University wasn't about hacky sack or long, lost afternoons in Shadows Bar for Adam Storey.
The 30-year-old will graduate tomorrow after completing a PhD looking at how the body recovers from strenuous weightlifting.
"Three years is the ballpark timeline that they want you to complete in, but with everything that was going on I was very grateful to actually get it done in four," Mr Storey said.
"Everything that was going on" was coaching and travelling with weightlifters to the Delhi Commonwealth Games, London Olympics and other competitions in Malaysia, Fiji, France, Samoa and Australia.
There was also an even more important trip to Rarotonga - to marry his "extremely patient" partner, Serena.
"She actually allowed us to change our wedding date three times, because I always had something else coming up. In the end we got there."
Mr Storey will join more than 2000 others in the University of Auckland spring graduation ceremonies.
His time studying was an "interesting challenge", with days starting at 4.30am.
"I'd sneak into the gym early morning, go to uni, finish coaching in the evening and arrive back around 7.30pm, I was kind of burning the candle at both ends, so it was a pretty hard slog.
"Even while I was over in India for the Commonwealth Games and over in London for the Olympics, in between training sessions or competition days I was bloody typing away furiously trying to do my PhD."

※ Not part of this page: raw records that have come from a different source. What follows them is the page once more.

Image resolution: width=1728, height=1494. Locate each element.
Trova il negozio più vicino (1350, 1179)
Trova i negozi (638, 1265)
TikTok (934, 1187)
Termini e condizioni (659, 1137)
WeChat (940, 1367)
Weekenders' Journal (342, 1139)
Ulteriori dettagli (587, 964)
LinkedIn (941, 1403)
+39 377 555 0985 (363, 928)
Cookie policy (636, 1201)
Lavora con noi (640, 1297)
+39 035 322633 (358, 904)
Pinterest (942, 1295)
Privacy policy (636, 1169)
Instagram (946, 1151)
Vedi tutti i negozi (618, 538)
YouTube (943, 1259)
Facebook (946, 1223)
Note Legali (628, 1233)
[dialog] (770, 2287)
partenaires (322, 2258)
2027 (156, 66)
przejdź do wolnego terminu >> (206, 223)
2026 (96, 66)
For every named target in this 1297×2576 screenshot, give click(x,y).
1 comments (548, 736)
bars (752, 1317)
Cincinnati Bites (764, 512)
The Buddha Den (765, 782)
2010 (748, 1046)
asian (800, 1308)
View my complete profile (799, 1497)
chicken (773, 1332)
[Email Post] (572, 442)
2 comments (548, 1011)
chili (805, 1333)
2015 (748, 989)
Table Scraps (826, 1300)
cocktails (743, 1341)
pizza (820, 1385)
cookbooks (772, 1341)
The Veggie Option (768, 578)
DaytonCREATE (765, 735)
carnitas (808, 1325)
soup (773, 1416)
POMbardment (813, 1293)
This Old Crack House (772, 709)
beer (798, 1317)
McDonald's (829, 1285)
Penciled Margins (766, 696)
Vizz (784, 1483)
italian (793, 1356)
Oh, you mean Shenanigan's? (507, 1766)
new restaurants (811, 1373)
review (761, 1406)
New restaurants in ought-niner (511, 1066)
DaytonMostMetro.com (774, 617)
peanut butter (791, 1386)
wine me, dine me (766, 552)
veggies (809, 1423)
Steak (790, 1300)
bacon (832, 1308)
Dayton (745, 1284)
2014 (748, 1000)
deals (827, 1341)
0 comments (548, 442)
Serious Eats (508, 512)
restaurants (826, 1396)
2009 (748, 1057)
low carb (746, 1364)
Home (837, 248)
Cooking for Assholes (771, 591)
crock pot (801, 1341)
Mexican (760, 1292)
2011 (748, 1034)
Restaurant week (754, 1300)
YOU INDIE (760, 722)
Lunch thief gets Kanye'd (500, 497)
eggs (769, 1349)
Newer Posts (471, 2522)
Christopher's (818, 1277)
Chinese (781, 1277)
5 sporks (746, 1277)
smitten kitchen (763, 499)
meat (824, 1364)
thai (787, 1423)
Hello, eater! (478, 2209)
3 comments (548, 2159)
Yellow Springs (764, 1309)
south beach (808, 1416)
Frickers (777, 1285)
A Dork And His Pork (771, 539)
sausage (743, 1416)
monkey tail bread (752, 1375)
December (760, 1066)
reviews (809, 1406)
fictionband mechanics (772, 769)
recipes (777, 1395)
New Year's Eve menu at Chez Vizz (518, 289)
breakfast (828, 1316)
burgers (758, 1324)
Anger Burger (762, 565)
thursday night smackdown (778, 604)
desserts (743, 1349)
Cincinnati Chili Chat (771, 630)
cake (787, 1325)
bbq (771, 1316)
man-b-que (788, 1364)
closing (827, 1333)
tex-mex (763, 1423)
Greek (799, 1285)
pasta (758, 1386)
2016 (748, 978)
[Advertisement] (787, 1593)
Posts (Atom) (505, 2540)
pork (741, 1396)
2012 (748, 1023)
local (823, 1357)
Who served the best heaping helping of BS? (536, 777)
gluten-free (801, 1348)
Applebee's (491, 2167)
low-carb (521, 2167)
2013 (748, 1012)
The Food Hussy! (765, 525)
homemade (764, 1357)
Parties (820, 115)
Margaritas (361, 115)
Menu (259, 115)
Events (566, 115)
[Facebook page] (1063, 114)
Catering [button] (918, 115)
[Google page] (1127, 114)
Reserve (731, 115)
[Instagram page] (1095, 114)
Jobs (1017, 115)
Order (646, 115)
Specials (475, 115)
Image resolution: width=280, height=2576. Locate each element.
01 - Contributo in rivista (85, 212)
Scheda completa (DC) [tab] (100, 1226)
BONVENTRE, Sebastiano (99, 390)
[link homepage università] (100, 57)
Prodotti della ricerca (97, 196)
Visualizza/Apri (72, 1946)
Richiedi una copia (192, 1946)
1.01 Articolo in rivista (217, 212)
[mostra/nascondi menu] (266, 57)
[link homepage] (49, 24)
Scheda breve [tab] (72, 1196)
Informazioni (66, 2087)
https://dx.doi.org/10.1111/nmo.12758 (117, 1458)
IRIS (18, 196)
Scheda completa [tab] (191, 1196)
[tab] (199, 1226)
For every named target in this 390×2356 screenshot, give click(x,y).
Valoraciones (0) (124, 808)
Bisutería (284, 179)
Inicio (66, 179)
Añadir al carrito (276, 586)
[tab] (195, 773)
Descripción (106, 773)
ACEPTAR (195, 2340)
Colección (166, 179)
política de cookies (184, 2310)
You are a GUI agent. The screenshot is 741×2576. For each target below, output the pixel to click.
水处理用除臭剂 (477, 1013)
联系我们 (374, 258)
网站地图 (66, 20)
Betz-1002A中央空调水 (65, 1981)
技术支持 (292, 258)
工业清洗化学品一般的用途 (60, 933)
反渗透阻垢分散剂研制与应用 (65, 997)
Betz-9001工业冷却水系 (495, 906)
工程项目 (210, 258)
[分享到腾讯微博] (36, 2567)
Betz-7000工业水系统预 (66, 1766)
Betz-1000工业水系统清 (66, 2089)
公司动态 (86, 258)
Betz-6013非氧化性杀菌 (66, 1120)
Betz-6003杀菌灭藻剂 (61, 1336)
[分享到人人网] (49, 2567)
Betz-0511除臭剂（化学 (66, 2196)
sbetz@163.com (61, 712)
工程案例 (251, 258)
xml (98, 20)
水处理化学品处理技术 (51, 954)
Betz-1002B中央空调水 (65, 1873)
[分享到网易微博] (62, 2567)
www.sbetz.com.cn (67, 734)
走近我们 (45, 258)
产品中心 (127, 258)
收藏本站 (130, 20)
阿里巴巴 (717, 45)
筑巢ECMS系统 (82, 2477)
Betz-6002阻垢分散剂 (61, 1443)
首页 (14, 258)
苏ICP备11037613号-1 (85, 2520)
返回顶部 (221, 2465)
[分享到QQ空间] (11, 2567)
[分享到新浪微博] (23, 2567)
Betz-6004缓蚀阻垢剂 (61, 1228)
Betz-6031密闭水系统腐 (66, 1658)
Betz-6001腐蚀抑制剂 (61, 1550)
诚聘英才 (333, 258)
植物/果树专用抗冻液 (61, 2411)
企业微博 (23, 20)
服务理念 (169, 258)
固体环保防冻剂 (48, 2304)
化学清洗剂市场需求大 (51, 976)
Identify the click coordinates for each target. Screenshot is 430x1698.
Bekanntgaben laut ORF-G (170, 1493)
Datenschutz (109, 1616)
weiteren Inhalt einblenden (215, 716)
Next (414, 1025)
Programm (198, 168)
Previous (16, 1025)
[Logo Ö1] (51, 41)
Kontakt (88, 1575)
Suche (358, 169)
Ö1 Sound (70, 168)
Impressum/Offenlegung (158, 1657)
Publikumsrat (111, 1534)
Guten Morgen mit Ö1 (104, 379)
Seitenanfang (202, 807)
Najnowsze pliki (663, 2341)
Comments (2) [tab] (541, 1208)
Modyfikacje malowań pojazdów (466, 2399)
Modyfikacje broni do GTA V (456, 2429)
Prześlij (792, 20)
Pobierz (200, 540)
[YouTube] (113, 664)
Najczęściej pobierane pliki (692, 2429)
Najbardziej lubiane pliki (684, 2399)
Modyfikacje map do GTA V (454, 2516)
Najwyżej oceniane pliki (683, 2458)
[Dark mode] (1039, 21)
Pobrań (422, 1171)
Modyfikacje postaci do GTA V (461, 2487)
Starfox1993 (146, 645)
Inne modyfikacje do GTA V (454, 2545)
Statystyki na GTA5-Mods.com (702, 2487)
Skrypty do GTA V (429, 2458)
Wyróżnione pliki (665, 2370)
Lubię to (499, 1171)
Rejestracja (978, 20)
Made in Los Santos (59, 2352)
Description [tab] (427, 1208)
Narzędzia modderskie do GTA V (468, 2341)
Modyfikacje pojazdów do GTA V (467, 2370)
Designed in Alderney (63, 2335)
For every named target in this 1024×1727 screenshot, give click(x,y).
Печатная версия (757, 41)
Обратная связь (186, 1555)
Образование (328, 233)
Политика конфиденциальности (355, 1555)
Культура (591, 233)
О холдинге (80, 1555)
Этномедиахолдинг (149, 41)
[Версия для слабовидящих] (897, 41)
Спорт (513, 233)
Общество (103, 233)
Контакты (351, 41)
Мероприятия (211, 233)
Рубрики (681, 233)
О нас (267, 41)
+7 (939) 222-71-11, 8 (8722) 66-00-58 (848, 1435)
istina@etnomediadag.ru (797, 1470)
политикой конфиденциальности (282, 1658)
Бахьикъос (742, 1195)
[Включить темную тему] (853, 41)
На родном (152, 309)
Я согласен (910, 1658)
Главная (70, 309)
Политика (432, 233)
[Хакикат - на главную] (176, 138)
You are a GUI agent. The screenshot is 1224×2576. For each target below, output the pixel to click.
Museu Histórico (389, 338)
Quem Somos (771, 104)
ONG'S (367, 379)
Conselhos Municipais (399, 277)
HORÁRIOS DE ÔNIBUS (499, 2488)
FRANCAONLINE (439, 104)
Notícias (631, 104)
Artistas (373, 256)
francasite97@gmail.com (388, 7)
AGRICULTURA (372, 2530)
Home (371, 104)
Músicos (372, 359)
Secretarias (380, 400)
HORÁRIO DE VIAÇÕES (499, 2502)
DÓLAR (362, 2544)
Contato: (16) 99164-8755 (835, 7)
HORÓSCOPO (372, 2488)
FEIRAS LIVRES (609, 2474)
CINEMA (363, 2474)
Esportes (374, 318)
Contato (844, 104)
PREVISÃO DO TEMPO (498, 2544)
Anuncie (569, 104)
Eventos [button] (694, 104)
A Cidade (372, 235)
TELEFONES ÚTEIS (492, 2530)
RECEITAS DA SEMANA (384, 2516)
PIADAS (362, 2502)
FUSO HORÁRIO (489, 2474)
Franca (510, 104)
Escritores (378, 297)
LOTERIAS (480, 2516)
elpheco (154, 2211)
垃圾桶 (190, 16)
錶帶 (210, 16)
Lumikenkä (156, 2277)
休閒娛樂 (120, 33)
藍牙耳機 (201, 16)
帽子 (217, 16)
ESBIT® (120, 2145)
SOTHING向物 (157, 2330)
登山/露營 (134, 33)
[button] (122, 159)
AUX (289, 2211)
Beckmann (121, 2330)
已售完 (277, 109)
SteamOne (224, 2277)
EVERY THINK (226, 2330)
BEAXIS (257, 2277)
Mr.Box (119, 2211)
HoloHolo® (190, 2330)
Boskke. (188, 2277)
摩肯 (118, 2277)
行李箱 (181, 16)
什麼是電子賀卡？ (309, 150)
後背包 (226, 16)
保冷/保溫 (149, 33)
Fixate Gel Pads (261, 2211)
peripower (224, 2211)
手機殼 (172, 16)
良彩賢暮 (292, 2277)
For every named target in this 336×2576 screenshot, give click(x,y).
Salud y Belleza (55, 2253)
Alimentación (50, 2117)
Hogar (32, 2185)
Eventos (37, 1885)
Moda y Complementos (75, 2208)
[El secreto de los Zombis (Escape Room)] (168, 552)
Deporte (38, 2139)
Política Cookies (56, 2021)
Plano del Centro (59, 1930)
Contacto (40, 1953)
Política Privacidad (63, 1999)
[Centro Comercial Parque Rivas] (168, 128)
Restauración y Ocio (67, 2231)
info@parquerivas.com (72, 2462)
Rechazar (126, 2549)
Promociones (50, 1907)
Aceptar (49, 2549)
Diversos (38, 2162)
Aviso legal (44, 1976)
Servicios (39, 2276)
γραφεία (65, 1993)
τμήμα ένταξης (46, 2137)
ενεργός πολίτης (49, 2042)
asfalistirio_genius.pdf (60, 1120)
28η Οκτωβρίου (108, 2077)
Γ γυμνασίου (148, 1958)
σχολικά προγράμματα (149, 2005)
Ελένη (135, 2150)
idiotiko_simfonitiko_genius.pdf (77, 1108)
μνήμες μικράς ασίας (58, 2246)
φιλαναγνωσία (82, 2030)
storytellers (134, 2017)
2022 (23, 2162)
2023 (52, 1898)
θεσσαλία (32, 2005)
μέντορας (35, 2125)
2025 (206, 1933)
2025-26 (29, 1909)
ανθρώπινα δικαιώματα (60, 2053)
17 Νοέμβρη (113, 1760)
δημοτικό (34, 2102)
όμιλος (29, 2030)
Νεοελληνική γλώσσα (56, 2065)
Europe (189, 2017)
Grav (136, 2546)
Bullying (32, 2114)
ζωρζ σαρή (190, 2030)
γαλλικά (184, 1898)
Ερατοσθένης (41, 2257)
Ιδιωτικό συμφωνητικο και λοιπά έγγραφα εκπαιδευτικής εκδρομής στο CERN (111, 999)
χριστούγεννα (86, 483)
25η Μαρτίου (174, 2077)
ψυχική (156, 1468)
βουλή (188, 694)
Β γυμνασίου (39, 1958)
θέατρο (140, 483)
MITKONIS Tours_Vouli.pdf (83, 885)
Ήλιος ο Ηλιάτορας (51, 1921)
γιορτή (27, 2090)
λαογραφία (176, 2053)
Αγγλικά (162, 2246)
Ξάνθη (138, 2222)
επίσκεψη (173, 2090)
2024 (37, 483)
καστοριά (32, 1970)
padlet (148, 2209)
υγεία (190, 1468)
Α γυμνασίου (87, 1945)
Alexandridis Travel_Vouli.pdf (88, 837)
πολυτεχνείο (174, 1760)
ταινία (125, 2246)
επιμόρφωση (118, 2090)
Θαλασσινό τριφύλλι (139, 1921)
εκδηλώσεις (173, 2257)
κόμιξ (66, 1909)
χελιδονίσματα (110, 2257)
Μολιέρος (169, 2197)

Mr Storey said he was given a warning at the beginning of his PhD by an acquaintance who had just finished his own.
"Unfortunately he went through two relationship break-ups over the course of it, so he was giving me the heads up, and that got me a little bit worried. But Serena, she was amazing."
And while graduating will be a sweet reward, it will not bring with it too much downtime.
Mr Storey is coaching six athletes aiming for the Commonwealth Games in Glasgow next year, and another clutch of promising juniors.
He also works in research at the Millennium Institute of Sport and Health in Mairangi Bay, supervising master's and PhD students.